(TEKSTFRAGMENT)
----

Eveneens zijn ondergetekenden overeen gekomen dat met betrekking tot de onderhanden projecten, die niet op deze lijst voorkomen en geen melding wordt gedaan, geen verrekening wederzijds zal plaatsvinden. Gefactureerde bedragen in 2008 dienen dan ook toe te worden gerekend aan het boekjaar 2008.
Ondergetekenden verklaren dat op de onderhanden projecten ultimo 2008 geen claims te verwachten zijn, ingediend door derden. Dit is vastgesteld naar aanleiding van een beoordeling van de ultimo 2008 verrichte werkzaamheden op onderhanden projecten. In de toekomst ontvangen claims betrekking hebbende op projecten die per 31 december 2008 als onderhanden aangemerkt waren, zullen dus altijd betrekking hebben op werkzaamheden uitgevoerd na 31 december 2008.”
e. Op 2 januari 2009 sloten partijen voorafgaande aan de aandelenoverdracht nog een aanvullende koopovereenkomst (prod. 2 akte d.d. 21 oktober 2009 van [geïntimeerden]), waarbij de samenstelling van de koopprijs werd gewijzigd. Het aandeel voor de goodwill werd nu gesteld op € 285.000,- en het aandeel voor het eigen vermogen op € 35.000,- inclusief stille reserves op de materiële vaste activa.

----

(AANGELEVERD MATERIAAL)

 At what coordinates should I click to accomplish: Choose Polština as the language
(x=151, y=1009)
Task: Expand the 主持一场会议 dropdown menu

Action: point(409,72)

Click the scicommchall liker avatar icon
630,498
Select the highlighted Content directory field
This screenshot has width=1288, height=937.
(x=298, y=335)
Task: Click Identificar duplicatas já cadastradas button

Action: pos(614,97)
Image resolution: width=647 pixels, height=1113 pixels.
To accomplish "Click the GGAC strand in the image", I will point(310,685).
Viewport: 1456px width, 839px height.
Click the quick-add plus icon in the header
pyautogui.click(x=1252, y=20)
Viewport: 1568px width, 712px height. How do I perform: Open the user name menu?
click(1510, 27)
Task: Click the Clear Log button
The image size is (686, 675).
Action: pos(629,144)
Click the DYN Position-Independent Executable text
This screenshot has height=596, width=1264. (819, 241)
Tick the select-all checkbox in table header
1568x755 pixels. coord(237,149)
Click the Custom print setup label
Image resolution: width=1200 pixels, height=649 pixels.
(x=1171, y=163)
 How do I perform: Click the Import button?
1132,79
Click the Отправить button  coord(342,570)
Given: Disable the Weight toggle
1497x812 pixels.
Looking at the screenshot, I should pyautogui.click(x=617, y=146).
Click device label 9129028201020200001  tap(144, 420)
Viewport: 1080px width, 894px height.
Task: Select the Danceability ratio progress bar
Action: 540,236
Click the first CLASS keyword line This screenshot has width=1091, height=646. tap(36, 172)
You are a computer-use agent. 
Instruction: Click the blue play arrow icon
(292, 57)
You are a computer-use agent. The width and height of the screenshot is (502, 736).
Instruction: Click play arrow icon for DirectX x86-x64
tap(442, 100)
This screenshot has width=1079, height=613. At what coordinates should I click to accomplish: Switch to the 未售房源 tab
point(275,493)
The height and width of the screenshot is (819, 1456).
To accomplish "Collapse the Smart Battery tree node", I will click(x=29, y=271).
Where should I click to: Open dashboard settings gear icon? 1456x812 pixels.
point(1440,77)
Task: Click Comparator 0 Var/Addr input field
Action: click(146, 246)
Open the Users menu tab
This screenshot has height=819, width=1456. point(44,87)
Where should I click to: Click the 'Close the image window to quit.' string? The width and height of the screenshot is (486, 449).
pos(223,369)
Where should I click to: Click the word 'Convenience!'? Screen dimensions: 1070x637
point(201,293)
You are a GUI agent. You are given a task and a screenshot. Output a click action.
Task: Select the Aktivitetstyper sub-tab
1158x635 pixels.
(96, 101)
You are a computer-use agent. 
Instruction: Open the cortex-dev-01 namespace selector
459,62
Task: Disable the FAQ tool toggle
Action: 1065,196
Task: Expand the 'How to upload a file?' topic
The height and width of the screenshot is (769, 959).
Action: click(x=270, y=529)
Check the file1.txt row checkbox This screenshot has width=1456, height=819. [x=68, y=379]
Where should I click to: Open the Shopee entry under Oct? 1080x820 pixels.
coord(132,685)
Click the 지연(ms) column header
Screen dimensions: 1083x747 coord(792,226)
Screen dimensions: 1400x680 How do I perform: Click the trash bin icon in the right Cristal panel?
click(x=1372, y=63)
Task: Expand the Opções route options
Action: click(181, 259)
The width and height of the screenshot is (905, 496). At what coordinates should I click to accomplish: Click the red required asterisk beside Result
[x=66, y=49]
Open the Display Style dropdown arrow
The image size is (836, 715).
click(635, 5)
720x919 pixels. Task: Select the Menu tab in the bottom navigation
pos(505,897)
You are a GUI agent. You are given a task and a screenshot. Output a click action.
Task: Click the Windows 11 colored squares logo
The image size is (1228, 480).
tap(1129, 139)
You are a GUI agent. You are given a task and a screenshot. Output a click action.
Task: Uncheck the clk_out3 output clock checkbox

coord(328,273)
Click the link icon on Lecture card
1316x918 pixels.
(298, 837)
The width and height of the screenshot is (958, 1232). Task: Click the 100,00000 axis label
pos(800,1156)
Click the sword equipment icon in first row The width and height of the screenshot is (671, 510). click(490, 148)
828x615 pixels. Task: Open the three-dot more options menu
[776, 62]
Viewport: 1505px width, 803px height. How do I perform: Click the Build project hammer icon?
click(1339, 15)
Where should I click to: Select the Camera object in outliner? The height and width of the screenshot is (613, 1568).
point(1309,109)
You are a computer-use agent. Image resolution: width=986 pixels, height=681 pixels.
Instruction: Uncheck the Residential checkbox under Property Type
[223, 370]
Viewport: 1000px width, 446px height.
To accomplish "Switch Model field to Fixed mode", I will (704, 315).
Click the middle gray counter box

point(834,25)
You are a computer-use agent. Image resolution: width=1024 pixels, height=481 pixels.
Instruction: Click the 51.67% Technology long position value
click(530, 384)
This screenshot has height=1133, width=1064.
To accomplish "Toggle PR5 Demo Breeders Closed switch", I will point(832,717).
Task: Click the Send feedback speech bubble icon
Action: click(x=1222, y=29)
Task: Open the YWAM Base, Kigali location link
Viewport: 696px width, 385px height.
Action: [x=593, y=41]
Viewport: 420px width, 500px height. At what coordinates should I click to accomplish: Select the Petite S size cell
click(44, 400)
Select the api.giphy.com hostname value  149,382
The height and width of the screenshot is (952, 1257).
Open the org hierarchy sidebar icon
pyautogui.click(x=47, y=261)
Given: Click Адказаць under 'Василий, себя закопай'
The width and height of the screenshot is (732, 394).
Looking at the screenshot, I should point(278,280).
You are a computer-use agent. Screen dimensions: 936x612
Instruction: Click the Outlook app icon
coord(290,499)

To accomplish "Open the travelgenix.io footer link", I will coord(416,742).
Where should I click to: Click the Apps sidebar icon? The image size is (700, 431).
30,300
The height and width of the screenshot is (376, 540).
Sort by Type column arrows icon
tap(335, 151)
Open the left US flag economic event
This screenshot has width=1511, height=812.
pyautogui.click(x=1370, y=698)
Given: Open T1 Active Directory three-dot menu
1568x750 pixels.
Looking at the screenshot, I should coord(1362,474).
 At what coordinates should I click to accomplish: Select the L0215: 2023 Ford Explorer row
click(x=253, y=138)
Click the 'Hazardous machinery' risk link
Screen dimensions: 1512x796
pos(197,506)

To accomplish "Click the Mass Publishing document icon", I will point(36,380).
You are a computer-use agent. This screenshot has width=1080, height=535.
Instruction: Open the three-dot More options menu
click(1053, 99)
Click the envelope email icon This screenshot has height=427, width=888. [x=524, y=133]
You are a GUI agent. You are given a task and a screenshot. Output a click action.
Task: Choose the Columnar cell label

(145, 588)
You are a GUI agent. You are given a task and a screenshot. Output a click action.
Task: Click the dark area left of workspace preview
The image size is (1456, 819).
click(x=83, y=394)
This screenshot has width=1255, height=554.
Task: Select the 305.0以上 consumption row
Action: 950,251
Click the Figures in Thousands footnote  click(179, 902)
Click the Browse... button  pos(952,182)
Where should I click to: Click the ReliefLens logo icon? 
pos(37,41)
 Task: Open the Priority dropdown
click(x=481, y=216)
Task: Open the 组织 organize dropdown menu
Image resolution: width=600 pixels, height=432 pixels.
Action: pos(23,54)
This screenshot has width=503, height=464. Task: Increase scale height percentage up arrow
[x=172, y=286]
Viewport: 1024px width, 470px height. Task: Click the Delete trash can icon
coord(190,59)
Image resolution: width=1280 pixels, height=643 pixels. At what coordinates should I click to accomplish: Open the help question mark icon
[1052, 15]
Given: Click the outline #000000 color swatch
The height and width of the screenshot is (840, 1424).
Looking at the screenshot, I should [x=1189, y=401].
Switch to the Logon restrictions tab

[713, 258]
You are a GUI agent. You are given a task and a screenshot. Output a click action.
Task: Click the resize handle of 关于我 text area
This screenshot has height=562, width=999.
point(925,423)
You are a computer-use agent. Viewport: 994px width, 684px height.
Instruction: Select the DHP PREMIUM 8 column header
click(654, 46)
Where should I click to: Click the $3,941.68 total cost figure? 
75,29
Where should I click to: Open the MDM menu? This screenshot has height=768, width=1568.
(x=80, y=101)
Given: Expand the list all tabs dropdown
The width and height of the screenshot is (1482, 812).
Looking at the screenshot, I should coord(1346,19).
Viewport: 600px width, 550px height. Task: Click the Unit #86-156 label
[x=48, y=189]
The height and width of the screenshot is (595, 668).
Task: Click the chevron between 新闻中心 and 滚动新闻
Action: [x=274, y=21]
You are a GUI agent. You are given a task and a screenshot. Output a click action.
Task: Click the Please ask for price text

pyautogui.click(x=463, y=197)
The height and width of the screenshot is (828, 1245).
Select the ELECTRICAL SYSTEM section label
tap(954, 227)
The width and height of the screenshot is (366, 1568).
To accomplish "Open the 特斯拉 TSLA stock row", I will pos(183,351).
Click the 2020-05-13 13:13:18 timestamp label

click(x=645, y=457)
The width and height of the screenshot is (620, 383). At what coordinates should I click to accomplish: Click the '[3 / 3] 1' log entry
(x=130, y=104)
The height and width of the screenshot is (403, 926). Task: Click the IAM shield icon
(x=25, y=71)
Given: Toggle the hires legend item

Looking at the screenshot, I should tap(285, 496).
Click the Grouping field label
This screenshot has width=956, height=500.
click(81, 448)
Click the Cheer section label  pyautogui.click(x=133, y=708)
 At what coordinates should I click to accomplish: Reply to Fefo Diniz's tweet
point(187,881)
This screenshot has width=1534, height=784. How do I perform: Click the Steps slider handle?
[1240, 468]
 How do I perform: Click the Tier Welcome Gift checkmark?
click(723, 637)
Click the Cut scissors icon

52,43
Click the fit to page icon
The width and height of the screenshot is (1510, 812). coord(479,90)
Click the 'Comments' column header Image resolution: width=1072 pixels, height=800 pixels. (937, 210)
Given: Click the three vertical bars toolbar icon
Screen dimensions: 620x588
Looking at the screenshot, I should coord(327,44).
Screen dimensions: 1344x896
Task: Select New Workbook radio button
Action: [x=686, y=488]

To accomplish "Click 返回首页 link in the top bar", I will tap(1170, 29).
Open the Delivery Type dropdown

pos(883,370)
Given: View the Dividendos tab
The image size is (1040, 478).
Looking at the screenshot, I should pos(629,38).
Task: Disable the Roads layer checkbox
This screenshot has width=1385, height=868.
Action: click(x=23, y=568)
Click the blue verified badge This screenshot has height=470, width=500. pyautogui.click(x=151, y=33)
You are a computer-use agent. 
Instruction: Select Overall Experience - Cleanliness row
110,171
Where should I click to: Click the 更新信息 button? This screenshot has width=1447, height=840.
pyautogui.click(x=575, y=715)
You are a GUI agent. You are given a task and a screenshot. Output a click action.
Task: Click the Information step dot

----

(OPDRACHT 1)
Op welk bedrag werd het aandeel voor de goodwill vastgesteld in de aanvullende koopovereenkomst uit het tekstfragment over de aandelenoverdracht?
(OPDRACHT 2)
Pak het tekstfragment over de aandelenoverdracht op waar het ophoudt en schrijf het verder.
Het materiaal staat los van het tekstfragment.

(UITWERKING 1)
Op € 285.000,-.

(UITWERKING 2)
f. Op 2 januari 2009 werden de aandelen geleverd (prod. 3 akte d.d. 21 oktober 2009 van [geïntimeerden]). [geïntimeerde] maakte die dag een bedrag van € 270.000,- over. Het bedrag van € 50.000,- dat een jaar later zou moeten worden betaald, werd direct voldaan met behulp van een door [bedrijf] Beheer aan [geïntimeerde] verstrekte lening van € 50.000,-, die zou worden afgelost op 1 januari 2010 en waarover een rente van 5% per jaar verschuldigd zou zijn. Overeengekomen werd dat [bedrijf] Beheer haar rekening-courantschuld aan het Adviesbureau ook op 1 januari 2010 zou aflossen en dat zij daarover een rente van 4% per jaar verschuldigd zou zijn.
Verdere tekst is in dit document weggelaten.